Wenn Glaubensdekonstruktion zum Problem wird 

«Ich habe festgestellt, wie Glaubensfundamente von Freunden, mit denen ich schon jahrelang unterwegs bin, wegbrechen.» Ein Freund erklärte Hardmeier, dass bei ihm nur noch der Glaube übriggeblieben sei, «dass es da oben irgendetwas gibt» – und er war nicht der einzige. Viele fragen sich, was sie überhaupt noch glauben können und ob sie die Bibel anders lesen und interpretieren müssen. «Das hat mich motiviert, die Situation zu analysieren und ein Buch zu schreiben.» 

Heute fällt immer wieder der Begriff Dekonstruktion. Es geht um einen Rückbau von Glaubensinhalten. «Wenn dieser Rückbau an die Substanz geht, welche seit Jahrhunderten Grundbestand des Glaubens war und wenn dabei ein möglicher Glaubensverlust nicht berücksichtigt wird, wird es gefährlich.» 

Fundamentalismus und evangelische Weite 

«Evangelikale zwischen fundamentalistisch und postevangelikal»; so lautet der Untertitel von Hardmeiers Buch. «Um die Wende zum 20. Jahrhundert wurde die Theologie relativ liberal. In Amerika startete dann eine Bewegung von konservativen protestantischen Theologen, die begannen, den Glauben zu verteidigen.» Sie schrieben Aufsätze, die unter dem Titel «The Fundamentals» in Buchform veröffentlicht wurden. Wer sich mit den Inhalten dieser Bücher identifizierte, wurde als «Fundamentalist» bezeichnet. «In meinem Buch schreibe ich von Fundamentalisten, wenn es darum geht, ein Mindset zu beschreiben, wo man sich grundsätzlich von der Welt abwendet, den Glauben zu verteidigen versucht und in dieser Verteidigung seine Identität findet.» Hardmeier würdigt das Fundament, welches er in der fundamentalistischen Kirche seiner Jugend erhalten hatte; er habe sich aber aus einer theologischen Enge in eine evangelische Weite entwickelt. 

Von der Toleranz zur Toleranz-Diktatur 

Heute tun sich viele Menschen schwer, biblische Lehre über Sünde, Hölle oder Homosexualität mit ihrem Leben zu vereinbaren. Roland Hardmeier räumt ein, dass auch er mit manchen biblischen Aussagen ringe. Im Blick auf die Kirchengeschichte sehen wir aber, dass Christen immer an einem Grundbestand biblischer Offenbarung festhielten – oft diametral gegen die gesellschaftlichen Überzeugungen.
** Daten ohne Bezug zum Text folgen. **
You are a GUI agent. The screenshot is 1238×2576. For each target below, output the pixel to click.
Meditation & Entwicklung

Deshalb ermutige er, bei solchen Spannungen nicht einfach den Glauben zu dekonstruieren, sondern im Gespräch mit Gott zu bleiben und – wo nötig – auch mit offenen Fragen zu leben. 
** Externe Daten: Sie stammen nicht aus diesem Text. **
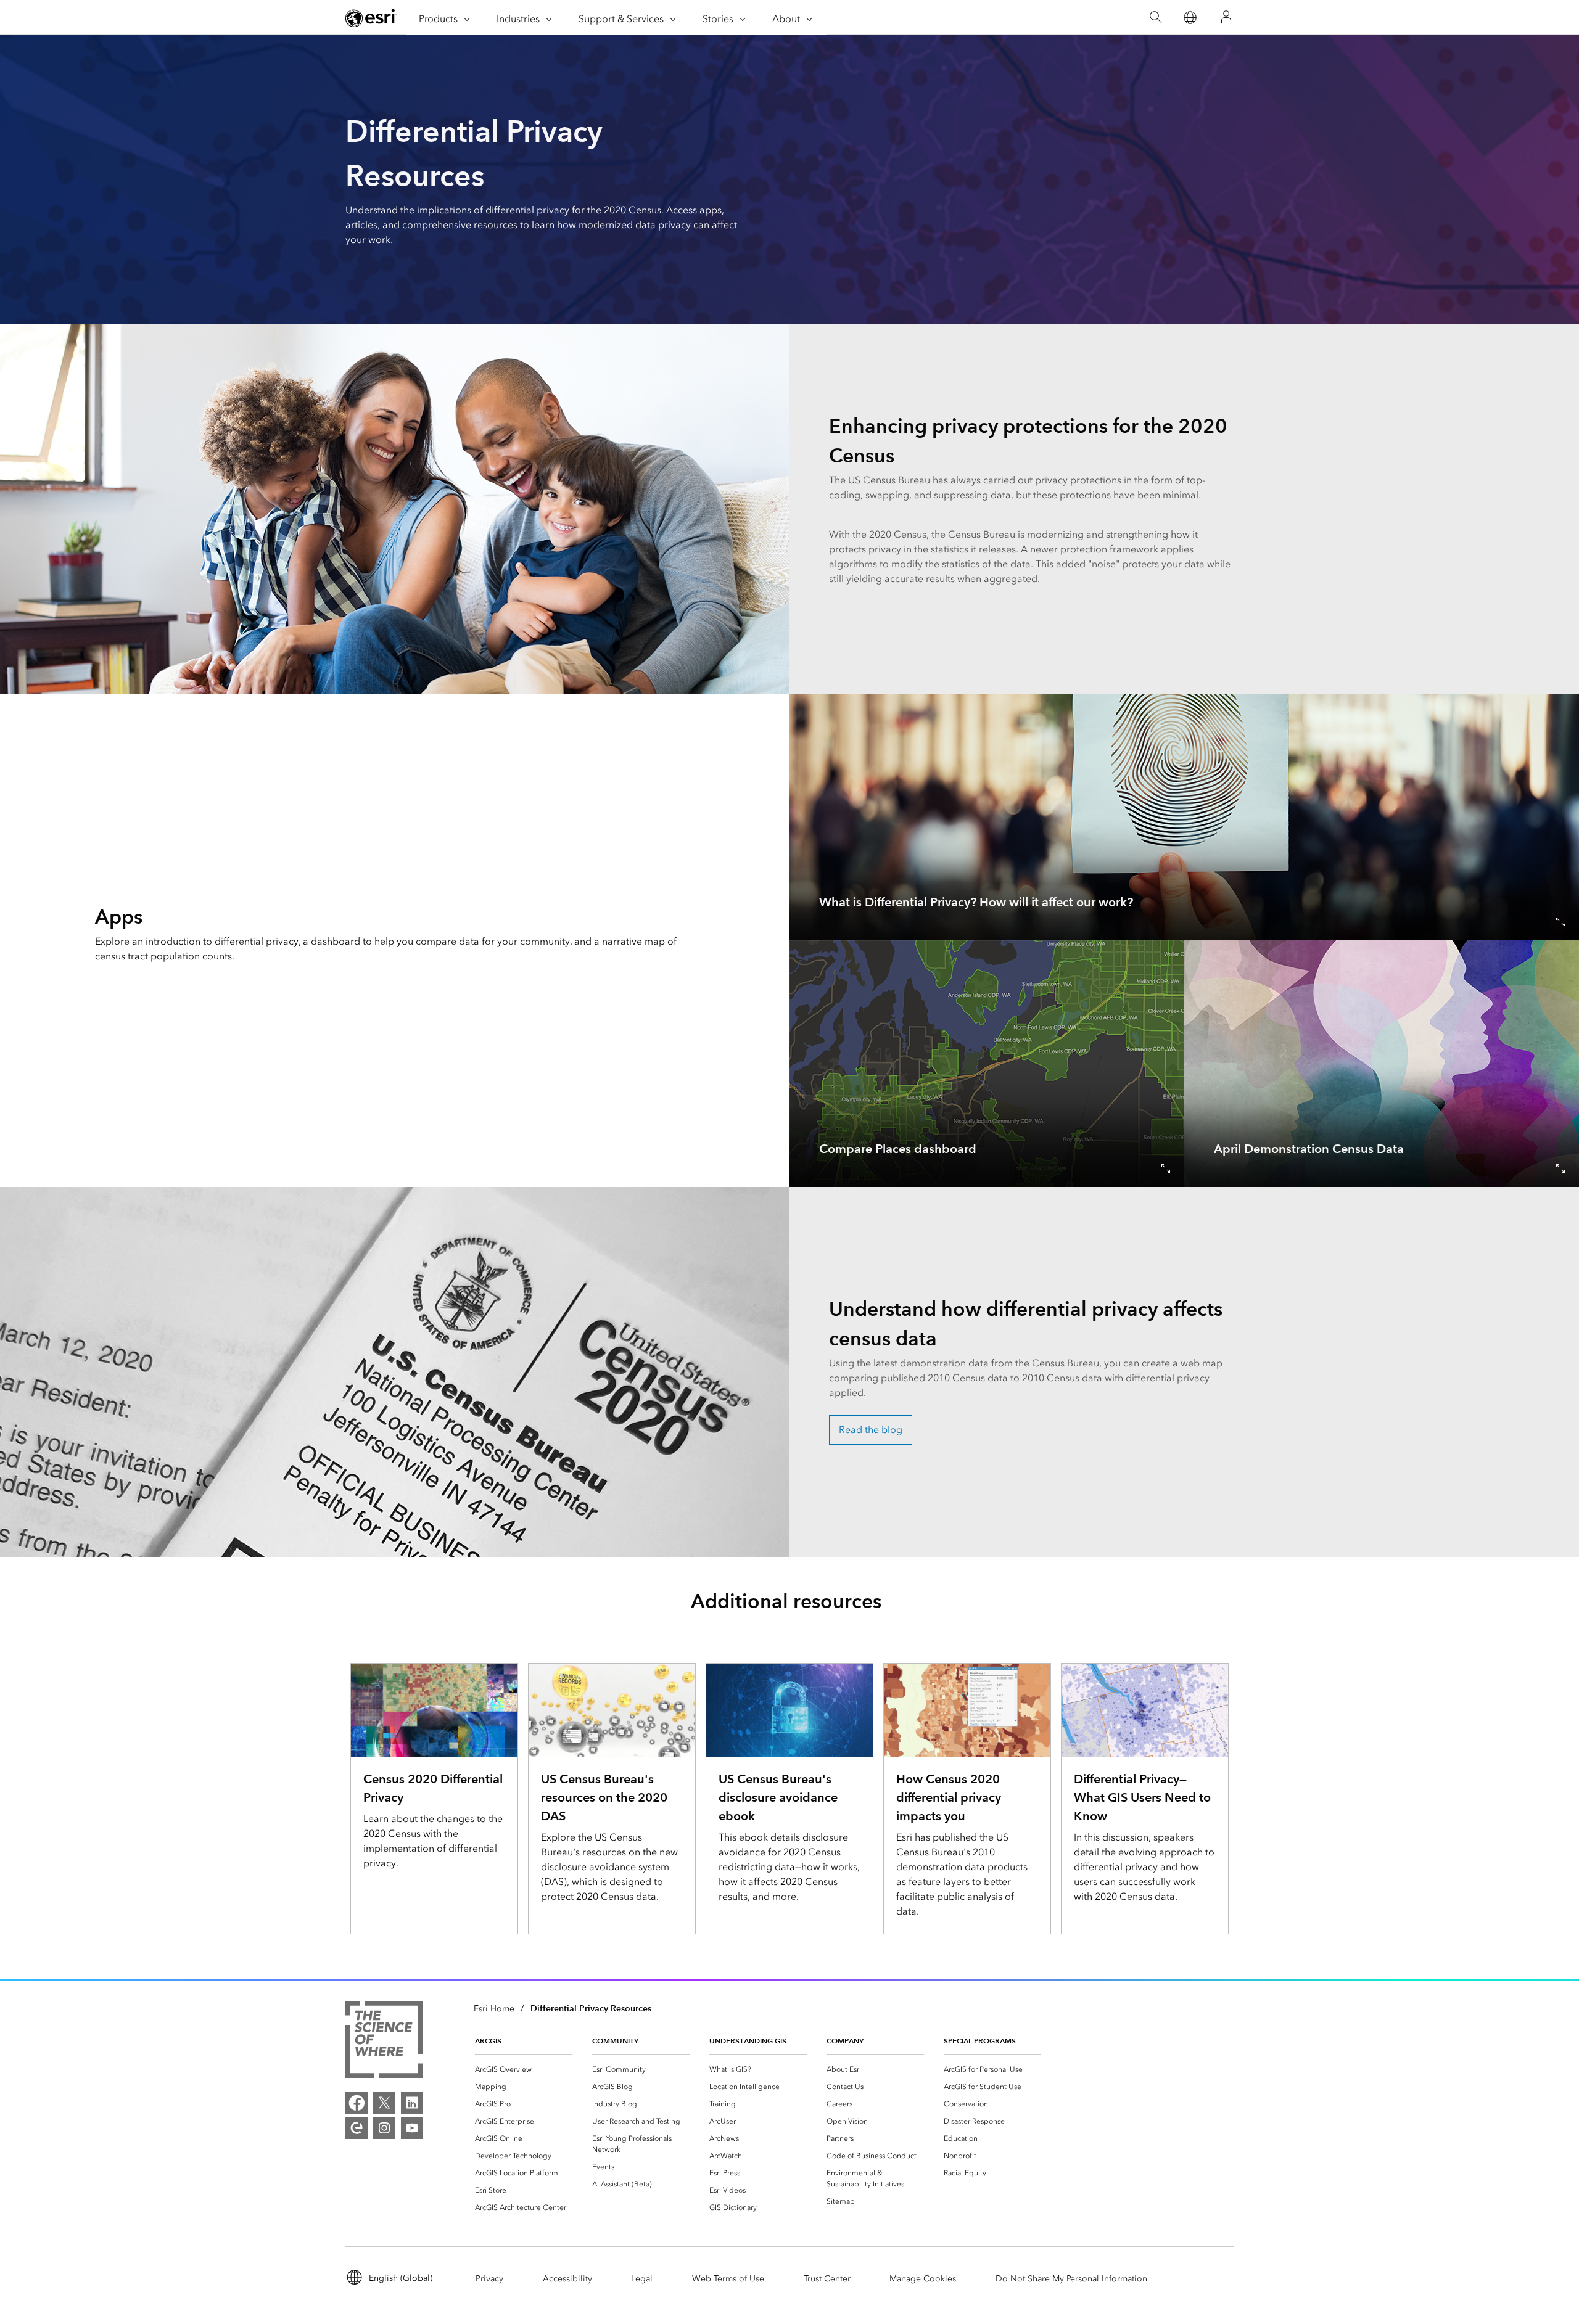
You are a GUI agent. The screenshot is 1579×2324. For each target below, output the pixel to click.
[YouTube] (412, 2128)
In der heutigen Zeit ist Toleranz hoch geschrieben. Ursprünglich bedeutet Toleranz, eine andere Ansicht zu ertragen. Hardmeier sagt, man habe dies bis in die 2010er Jahre so gelebt. «Mein Eindruck ist, dass diejenigen, die sich Toleranz auf die Fahne geschrieben haben, die Fundamentalisten und Evangelikalen nicht mehr ertragen.» So werde beispielsweise nicht mehr akzeptiert, aus der Bibel eine Sexualethik herzuleiten. «Wir kommen in eine Diktatur, in welcher diejenigen, die nicht tolerant scheinen, absolut nicht toleriert werden.» 

Zwischen zwei Polen 

Auf der anderen Seite vom Fundamentalismus finden wir den Liberalismus und Postevangelikalismus. Menschen verlassen ihre Kirchen, bezeichnen sich als Postevangelikale und versuchen, ihre toleranten Anschauungen mit der Bibel in Verbindung zu bringen. Hardmeier spricht von den zwei Polen in der christlich-religiösen Landschaft, welche Spannungen generieren. Er selbst versuche, einen Mittelweg zu gehen. Im Schriftverständnis erkennt er bei den Fundamentalisten eine Stärke. Gleichzeitig seien sie aber weltfremd, während Postevangelikale die richtigen Fragen stellen und ein feines Gespür für religiöse Fehlleistungen und Machtspiele haben. Beide Seiten hätten etwas zu sagen und zu geben und deshalb kam es zum Buch «Glaube, der trägt, wenn alles im Fluss ist». 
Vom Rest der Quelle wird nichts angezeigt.